Ausbeuterische Transportkette

Auch der ökonomische Druck auf den Unternehmer dürfte hoch sein: durch Vertragsstrafe wegen nicht ausgelieferter Waren, das Einbehalten der Lkws sowie die Ankündigung mehrerer großer Kunden, die Zusammenarbeit mit dem Unternehmen einzustellen. Dies hatten auf Anfrage der taz etwa die Speditionen Sennder sowie Lkw Walter erklärt.

Die Streikenden hatten sich am Gründonnerstag mit einem offenen Brief unter anderem an diese Speditionen gewandt. Im EU-Straßentransport ist es weit verbreitet, dass extrem ausgebeutete Fahrer aus Drittstaaten von osteuropäischen Firmen angeheuert werden, die wiederum Aufträge von großen westeuropäischen Speditionen ausführen.
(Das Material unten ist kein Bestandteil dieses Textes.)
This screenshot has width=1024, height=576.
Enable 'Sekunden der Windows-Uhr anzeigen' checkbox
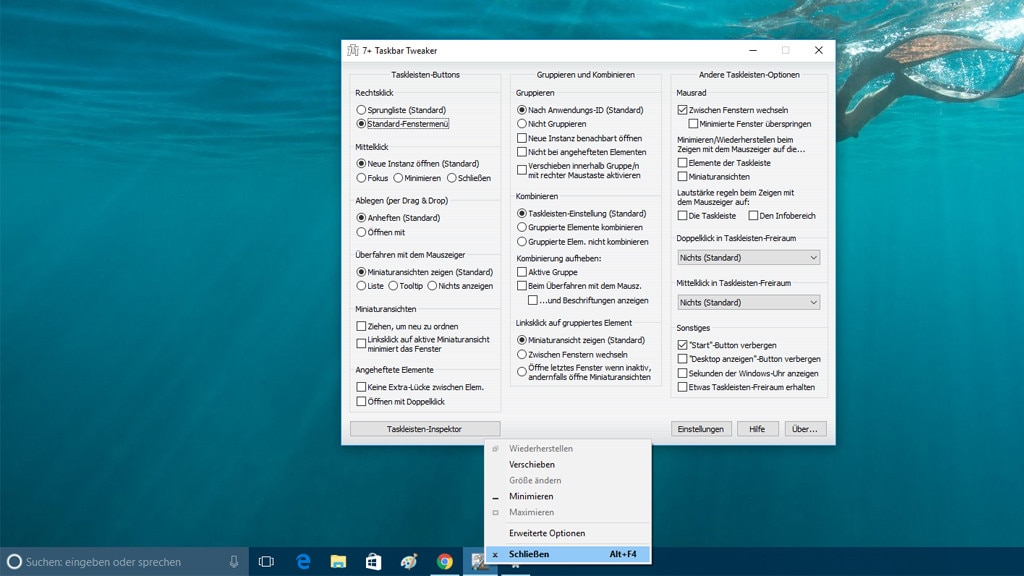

Auch die Deutsche Post DHL hat laut den Streikenden einen offenen Brief bekommen – wollte sich bislang jedoch trotz mehrfacher Nachfrage der taz nicht zu dem Vorgang äußern.

Die Streikenden erhalten weiterhin Unterstützung von Ge­werk­schaf­te­r*in­nen und An­woh­ne­r*in­nen aus der Region, etwa durch Geld- und Sachspenden, Lebensmittel und Infrastruktur. Regelmäßig kommen Trucker an der Raststätte vorbei und hupen oder applaudieren als Zeichen der Solidarität. Aus Südkorea und den Philippinen meldeten sich in der zurückliegenden Woche gewerkschaftlich organisierte Fahrer mit Grußbotschaften zu Wort.
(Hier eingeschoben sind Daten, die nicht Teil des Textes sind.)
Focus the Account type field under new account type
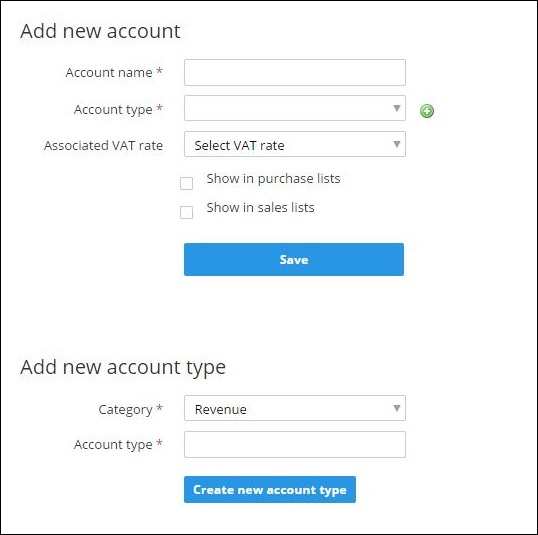 [295, 444]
Nur ein Teillohn ausgezahlt

Auch Ver­tre­te­r*in­nen des georgischen Gewerkschaftsbundes GTUC waren am Dienstag in Gräfenhausen, um sich ein Bild von der Lage zu machen. In Polen protestierte die anarchosyndikalistische Gewerkschaft OZZ Inicjatywa Pracownicza am Freitag vor der deutschen Botschaft in Warschau unter dem Motto „Mazur, pay the workers“. Dort war auch Krzysztof Rutkowski aufgelaufen, Gründer der Rutkowski Patrol, um sich über die Behandlung seiner Truppe in Deutschland zu beschweren.

Anna Weirich, Beratungsnetzwerk Faire Mobilität

„Der Protest geht weiter, bis alle alles erhalten haben“

Trotz der ersten Zahlungen setzten die Fahrer ihren Streik über das Wochenende fort. „Es ist ganz klar: Der Protest geht weiter, bis alle alles erhalten haben“, sagt Anna Weirich, Branchenkoordinatorin internationaler Straßentransport bei Faire Mobilität. Einer der Fahrer sagte der taz am Samstag, er habe zwar 2.300 Euro, aber noch nicht den vollen ausstehenden Lohn in Höhe von 4.300 Euro erhalten.

Man habe inzwischen genügend Erfahrung mit falschen Versprechen Mazurs gemacht, um auf reine Ankündigungen nicht hereinzufallen, betont Weirich. Skepsis scheint auch deshalb angebracht, weil am Donnerstag die Staatsanwaltschaft Darmstadt mitgeteilt hatte, Mazur habe Anzeige wegen mutmaßlicher Unterschlagung von 39 Lkws erstattet. Ob den ersten Zahlungen weitere gefolgt sind, wird sich Anfang der Woche herausstellen. Am Sonntag stand bei den Streikenden in Gräfenhausen erst einmal das orthodoxe Osterfest auf dem Programm.